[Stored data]
----------------

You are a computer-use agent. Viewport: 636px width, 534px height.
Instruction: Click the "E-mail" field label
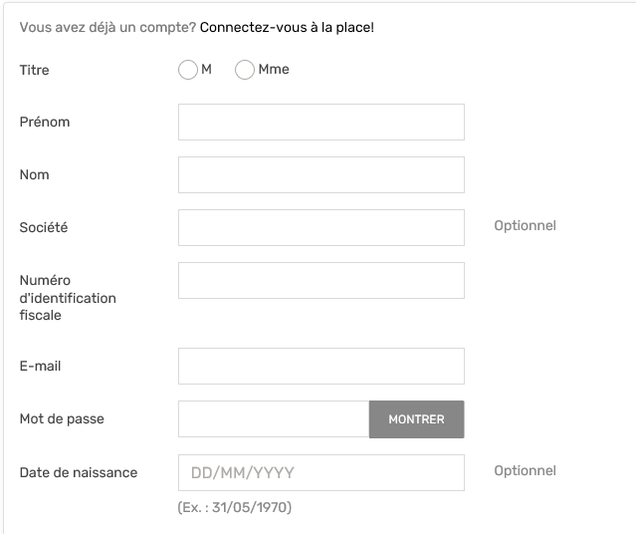(41, 367)
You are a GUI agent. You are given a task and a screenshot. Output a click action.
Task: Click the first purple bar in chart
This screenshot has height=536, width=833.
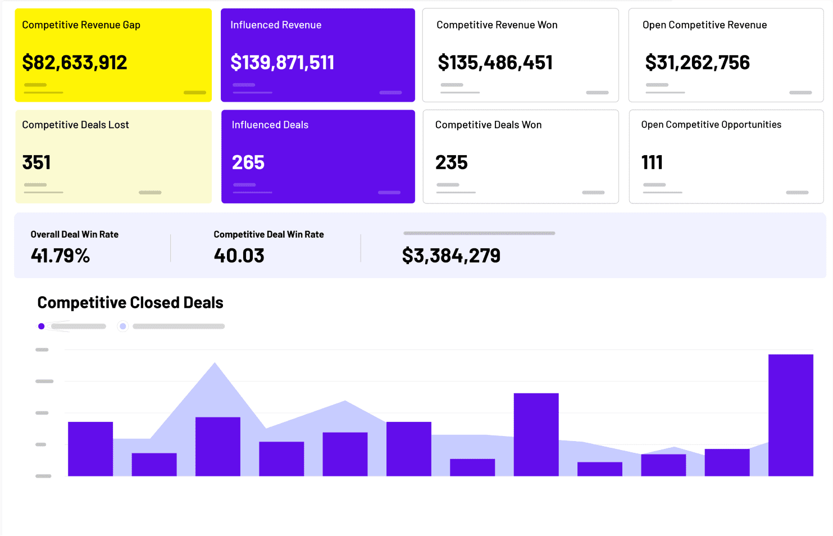coord(90,449)
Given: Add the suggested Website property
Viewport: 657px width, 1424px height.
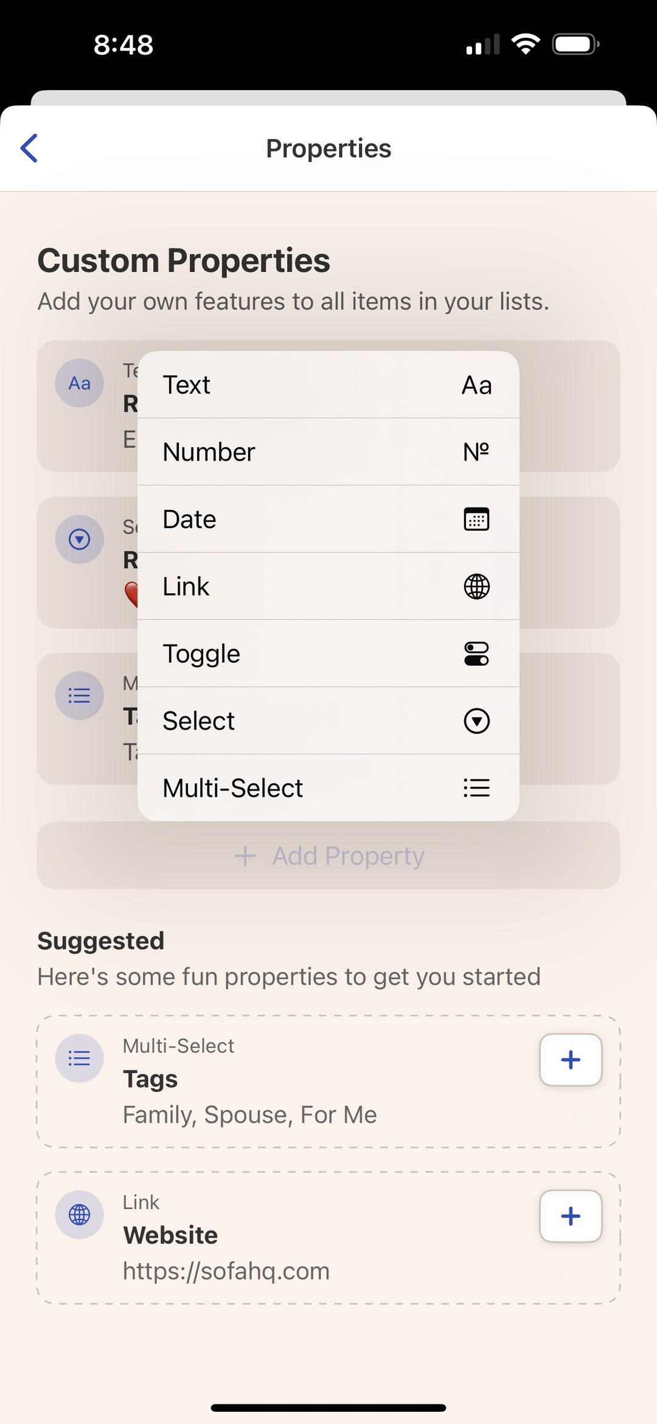Looking at the screenshot, I should pyautogui.click(x=571, y=1216).
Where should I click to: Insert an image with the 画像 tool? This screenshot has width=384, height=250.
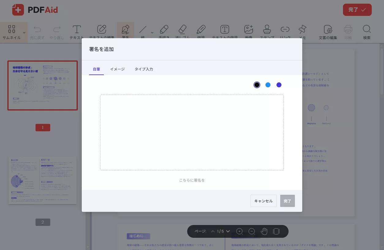[248, 32]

----------------

Please retype exactly the lines from the line containing "Where should I" through the final line of the records above, inclusive, leaving out any pictures.

_RESULT BELOW_.
Where should I click to: Insert an image with the 画像 tool? This screenshot has width=384, height=250.
[248, 32]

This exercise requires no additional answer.